(Beginning of EXCERPTED DATA)
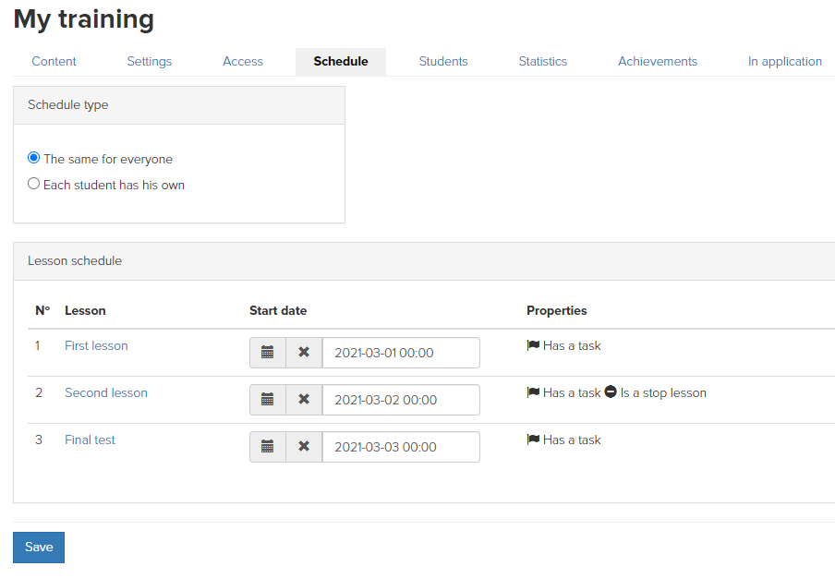
Task: Open calendar picker for Final test
Action: tap(268, 447)
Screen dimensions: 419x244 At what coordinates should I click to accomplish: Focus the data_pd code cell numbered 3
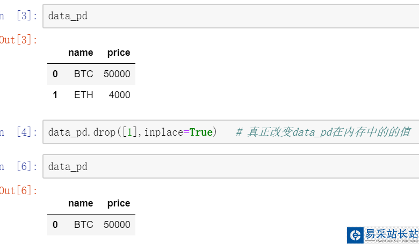[231, 16]
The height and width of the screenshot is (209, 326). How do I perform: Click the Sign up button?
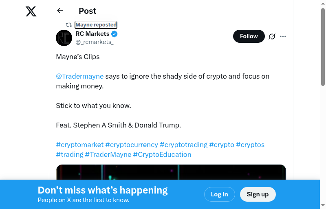click(x=258, y=194)
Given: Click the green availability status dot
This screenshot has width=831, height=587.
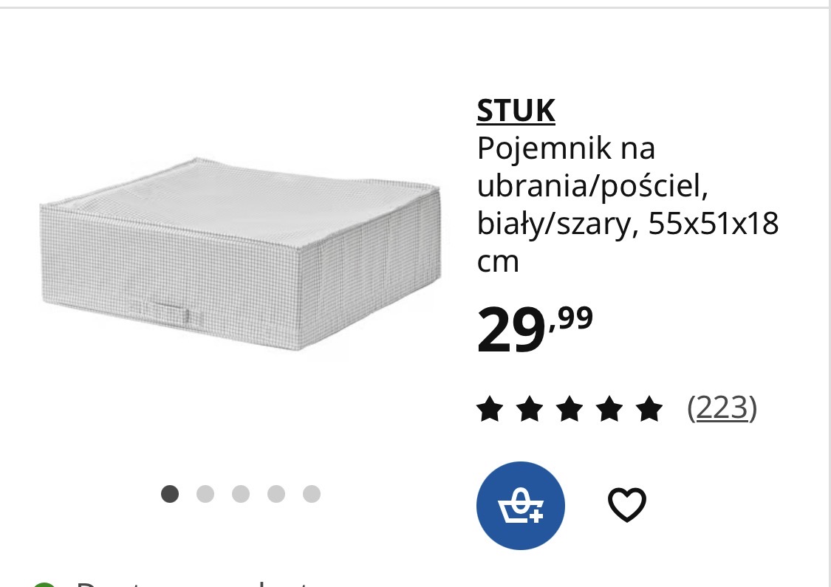Looking at the screenshot, I should [x=44, y=583].
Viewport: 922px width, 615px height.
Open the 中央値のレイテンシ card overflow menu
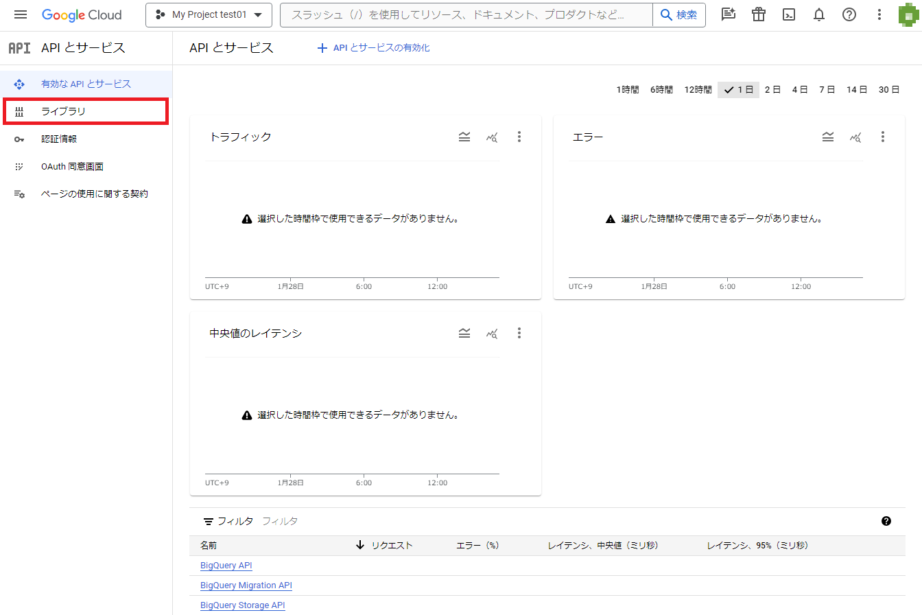click(x=519, y=333)
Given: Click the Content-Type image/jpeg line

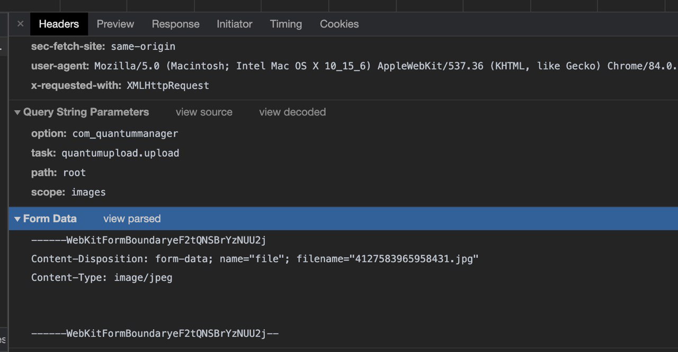Looking at the screenshot, I should (102, 277).
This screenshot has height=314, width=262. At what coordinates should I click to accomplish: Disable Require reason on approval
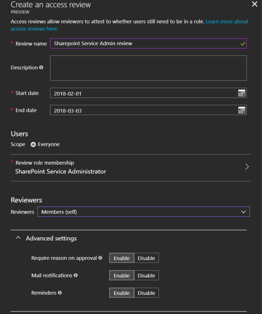point(146,258)
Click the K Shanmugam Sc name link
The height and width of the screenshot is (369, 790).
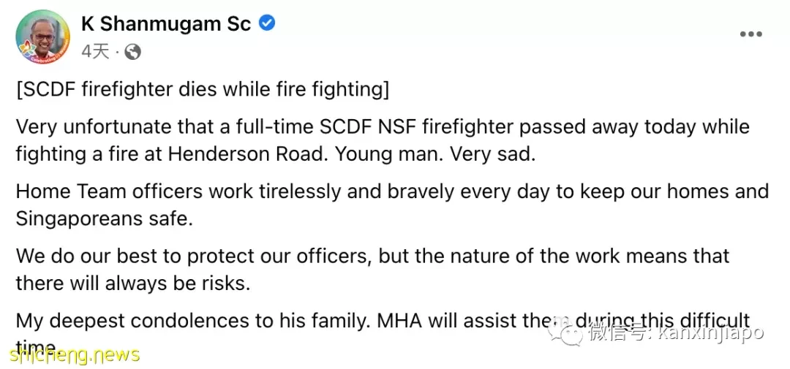[x=166, y=23]
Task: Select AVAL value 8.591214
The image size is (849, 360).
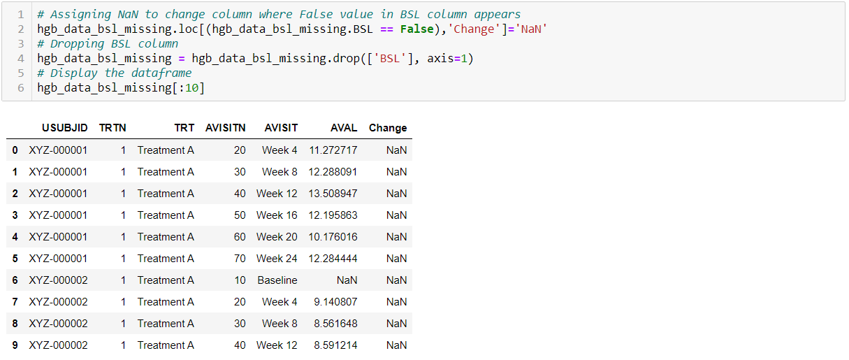Action: (335, 345)
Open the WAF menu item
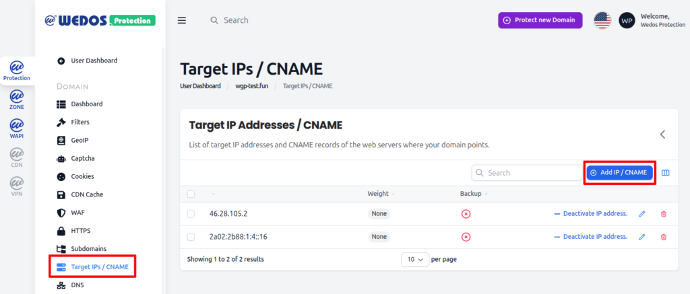 pos(77,213)
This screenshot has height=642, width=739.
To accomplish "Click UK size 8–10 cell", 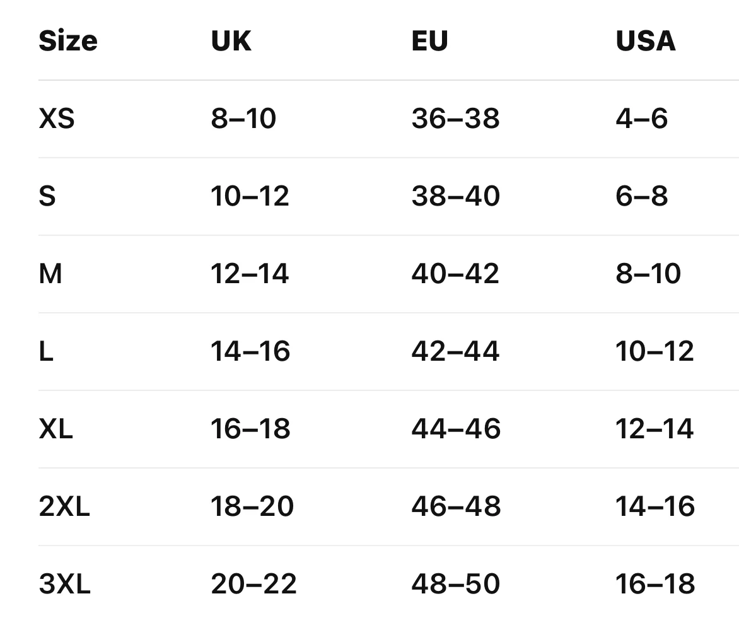I will coord(243,119).
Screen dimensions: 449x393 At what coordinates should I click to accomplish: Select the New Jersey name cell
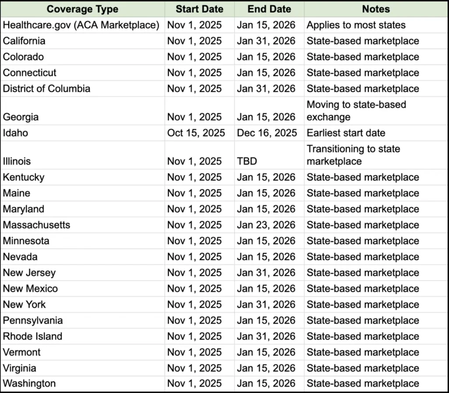point(82,273)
(End of EXCERPTED DATA)
» WHAT YOU SHOULD DO:
Your reply should consist solely of the lines above from the line containing "Screen dimensions: 419x244" up to and including the line containing "Click the K Shanmugam Sc name link", reproduced exactly, minus the pictures.

» ANSWER TO THIS EXERCISE:
Screen dimensions: 419x244 At what coordinates should I click to accomplish: Focus the data_pd code cell numbered 3
[231, 16]
The height and width of the screenshot is (209, 326). How do I perform: Click the Sign up button?
click(x=258, y=194)
Given: Click the green availability status dot
This screenshot has width=831, height=587.
Looking at the screenshot, I should [x=44, y=583].
Viewport: 922px width, 615px height.
Open the 中央値のレイテンシ card overflow menu
click(x=519, y=333)
Given: Click the Content-Type image/jpeg line

Looking at the screenshot, I should (102, 277).
This screenshot has height=314, width=262. At what coordinates should I click to accomplish: Disable Require reason on approval
point(146,258)
Click the K Shanmugam Sc name link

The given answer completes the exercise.